_Problems to solve_
1. Quote the entries word for word, from the first entry through the line that contains "tap(463, 664)".
2. Extend the progress update on Inko's self-hosting compiler, starting right after its final sentence.

— BEGIN Text segment —

Static typing, pattern matching, and Inko's self-hosting compiler

Published on:

It's been a while since our last Inko progress update. But worry not, we've been hard at work on the self-hosting Inko compiler.

The last progress report is from November 2019, almost seven months ago. The reason for the lack of updates is simple: we found the progress reports to be less useful than anticipated. Working towards a self-hosting compiler takes a long time, as past decisions may need to be re-evaluated as we go along. Such decisions include what syntax to use for certain features, how the type system should work, and more. This means that on a monthly basis there is less to talk about, resulting in progress reports being a bit boring.

In the last couple of weeks, quite some changes have been made; changes that we feel are worth discussing. We've also got some questions about the progress in general. With that in mind, we decided to give you all an update about what we have been up to since our last update.

Table of contents

If you would like to support the development of Inko, please donate to Inko on Open Collective or via GitHub Sponsors.

If you would like to engage with others interested in the development of Inko, please join our community on Matrix, Reddit, or follow the author of Inko on Twitter. For more information check out the Community page.

Windows CI now runs in VirtualBox

In the past we rented a VPS to run Windows tests on using GitLab CI. The costs of the VPS were quite high, and using Windows containers using Docker proved problematic. For example, updating the container alone could take hours; often just getting stuck for no clear reason.

To resolve these issues we changed our CI setup for Windows. We now run Windows tests in a VirtualBox VM, on a Mac Mini sponsored by MacStadium (which we were already using for running tests on macOS). This saves us just under €60 per month, and a lot of headaches.

— END Text segment —
— BEGIN Recorded data —

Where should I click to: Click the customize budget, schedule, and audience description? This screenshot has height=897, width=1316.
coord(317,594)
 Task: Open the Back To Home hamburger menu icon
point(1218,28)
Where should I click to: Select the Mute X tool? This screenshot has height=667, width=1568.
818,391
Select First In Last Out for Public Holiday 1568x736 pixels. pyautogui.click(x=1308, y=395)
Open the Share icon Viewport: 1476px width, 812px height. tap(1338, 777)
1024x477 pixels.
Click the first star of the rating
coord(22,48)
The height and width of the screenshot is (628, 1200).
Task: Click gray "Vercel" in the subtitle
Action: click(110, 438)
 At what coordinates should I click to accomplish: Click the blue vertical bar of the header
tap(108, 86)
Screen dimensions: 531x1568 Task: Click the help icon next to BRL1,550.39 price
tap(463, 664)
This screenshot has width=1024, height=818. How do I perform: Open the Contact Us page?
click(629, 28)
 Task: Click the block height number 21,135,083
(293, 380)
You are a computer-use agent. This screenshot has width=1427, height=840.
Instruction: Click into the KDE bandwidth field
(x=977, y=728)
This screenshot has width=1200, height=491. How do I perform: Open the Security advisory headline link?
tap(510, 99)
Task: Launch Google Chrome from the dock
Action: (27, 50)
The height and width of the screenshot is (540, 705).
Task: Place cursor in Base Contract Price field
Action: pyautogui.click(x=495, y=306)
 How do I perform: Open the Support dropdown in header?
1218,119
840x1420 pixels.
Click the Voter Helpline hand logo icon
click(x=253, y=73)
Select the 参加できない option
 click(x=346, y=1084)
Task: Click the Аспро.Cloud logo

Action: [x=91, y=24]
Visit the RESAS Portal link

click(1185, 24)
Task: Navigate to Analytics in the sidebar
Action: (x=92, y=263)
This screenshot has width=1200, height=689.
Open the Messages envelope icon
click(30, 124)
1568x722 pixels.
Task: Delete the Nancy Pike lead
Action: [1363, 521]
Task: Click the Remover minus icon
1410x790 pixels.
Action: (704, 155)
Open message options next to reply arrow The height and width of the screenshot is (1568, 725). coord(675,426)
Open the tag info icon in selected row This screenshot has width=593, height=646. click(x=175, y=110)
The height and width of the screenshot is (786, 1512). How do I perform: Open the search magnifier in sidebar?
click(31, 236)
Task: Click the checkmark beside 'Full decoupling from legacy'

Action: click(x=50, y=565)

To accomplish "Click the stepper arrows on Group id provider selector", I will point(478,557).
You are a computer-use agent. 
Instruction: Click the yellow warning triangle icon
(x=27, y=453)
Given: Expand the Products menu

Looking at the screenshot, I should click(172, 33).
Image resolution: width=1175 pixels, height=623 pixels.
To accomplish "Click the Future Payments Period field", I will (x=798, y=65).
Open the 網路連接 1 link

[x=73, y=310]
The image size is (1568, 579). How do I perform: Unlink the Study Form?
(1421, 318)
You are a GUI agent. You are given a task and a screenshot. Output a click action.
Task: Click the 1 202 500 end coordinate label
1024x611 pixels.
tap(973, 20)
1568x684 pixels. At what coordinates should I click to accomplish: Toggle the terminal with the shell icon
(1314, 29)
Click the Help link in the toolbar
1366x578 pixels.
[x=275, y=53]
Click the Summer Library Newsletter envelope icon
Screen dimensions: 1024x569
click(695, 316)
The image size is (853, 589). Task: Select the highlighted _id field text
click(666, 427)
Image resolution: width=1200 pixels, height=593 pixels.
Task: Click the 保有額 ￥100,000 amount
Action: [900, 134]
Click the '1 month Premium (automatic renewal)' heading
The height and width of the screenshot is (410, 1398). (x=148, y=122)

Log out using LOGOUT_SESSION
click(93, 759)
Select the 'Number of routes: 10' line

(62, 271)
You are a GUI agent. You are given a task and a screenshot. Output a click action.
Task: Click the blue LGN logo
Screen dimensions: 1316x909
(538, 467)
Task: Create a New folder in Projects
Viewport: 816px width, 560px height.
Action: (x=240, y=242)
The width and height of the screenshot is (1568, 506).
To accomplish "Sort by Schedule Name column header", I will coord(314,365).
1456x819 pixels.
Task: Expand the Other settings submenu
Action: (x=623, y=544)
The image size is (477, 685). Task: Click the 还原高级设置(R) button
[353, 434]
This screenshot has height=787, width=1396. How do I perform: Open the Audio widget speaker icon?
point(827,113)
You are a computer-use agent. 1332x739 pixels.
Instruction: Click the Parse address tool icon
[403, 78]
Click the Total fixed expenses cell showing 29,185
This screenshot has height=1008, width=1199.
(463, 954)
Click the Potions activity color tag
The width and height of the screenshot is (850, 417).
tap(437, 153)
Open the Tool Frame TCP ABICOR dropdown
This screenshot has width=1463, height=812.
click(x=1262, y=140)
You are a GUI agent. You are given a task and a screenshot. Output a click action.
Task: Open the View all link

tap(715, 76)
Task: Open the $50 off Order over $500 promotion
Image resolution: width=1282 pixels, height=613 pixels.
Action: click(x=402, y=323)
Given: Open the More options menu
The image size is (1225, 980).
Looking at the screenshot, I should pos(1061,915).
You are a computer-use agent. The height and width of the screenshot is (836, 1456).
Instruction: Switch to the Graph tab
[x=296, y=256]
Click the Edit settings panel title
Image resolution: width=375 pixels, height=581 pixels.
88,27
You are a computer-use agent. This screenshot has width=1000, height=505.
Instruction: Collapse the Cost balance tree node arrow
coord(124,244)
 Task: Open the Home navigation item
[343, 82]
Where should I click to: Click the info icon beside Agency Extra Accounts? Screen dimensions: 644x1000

— END Recorded data —

_Written answers_
1.
Where should I click to: Click the customize budget, schedule, and audience description? This screenshot has height=897, width=1316.
coord(317,594)
 Task: Open the Back To Home hamburger menu icon
point(1218,28)
Where should I click to: Select the Mute X tool? This screenshot has height=667, width=1568.
818,391
Select First In Last Out for Public Holiday 1568x736 pixels. pyautogui.click(x=1308, y=395)
Open the Share icon Viewport: 1476px width, 812px height. tap(1338, 777)
1024x477 pixels.
Click the first star of the rating
coord(22,48)
The height and width of the screenshot is (628, 1200).
Task: Click gray "Vercel" in the subtitle
Action: click(110, 438)
 At what coordinates should I click to accomplish: Click the blue vertical bar of the header
tap(108, 86)
Screen dimensions: 531x1568 Task: Click the help icon next to BRL1,550.39 price
tap(463, 664)

2.
Circular types are now supported

The Ruby compiler (and the code we have written so far for the self-hosting Inko compiler) now supports circular types, such as the following:

object A {
  @thing: B

  def init(thing: B) {
    @thing = thing
  }
}

object B {
  @thing: A

  def init(thing: A) {
    @thing = thing
  }
}

The compiler supports this by performing multiple passes over the AST when defining types, instead of only performing a single pass. This means that within the same module, it no longer matters what order types are defined in.

Now that circular types are supported, forward trait declarations are no longer necessary. This means the following is no longer valid:

trait A {}

object B {
  @thing: A

  def init(thing: A) {
    @thing = thing
  }
}

trait A {
  def foo
}

Nil has been split up

The type Nil has been split up in NilType and Nil, with Nil being a singleton instance of NilType; instead of Nil being both the object defined using the object keyword and a singleton instance. This change is made so that Nil becomes just another object instance, just like a String or Integer instance.

Modules are now first-class objects

Modules used to be emulated using objects defined in a "top-level" object. This object was never garbage-collected, and was used solely for storing module objects. This approach was a bit of a hack, and would complicate parts of the self-hosting compiler; without bringing any benefits.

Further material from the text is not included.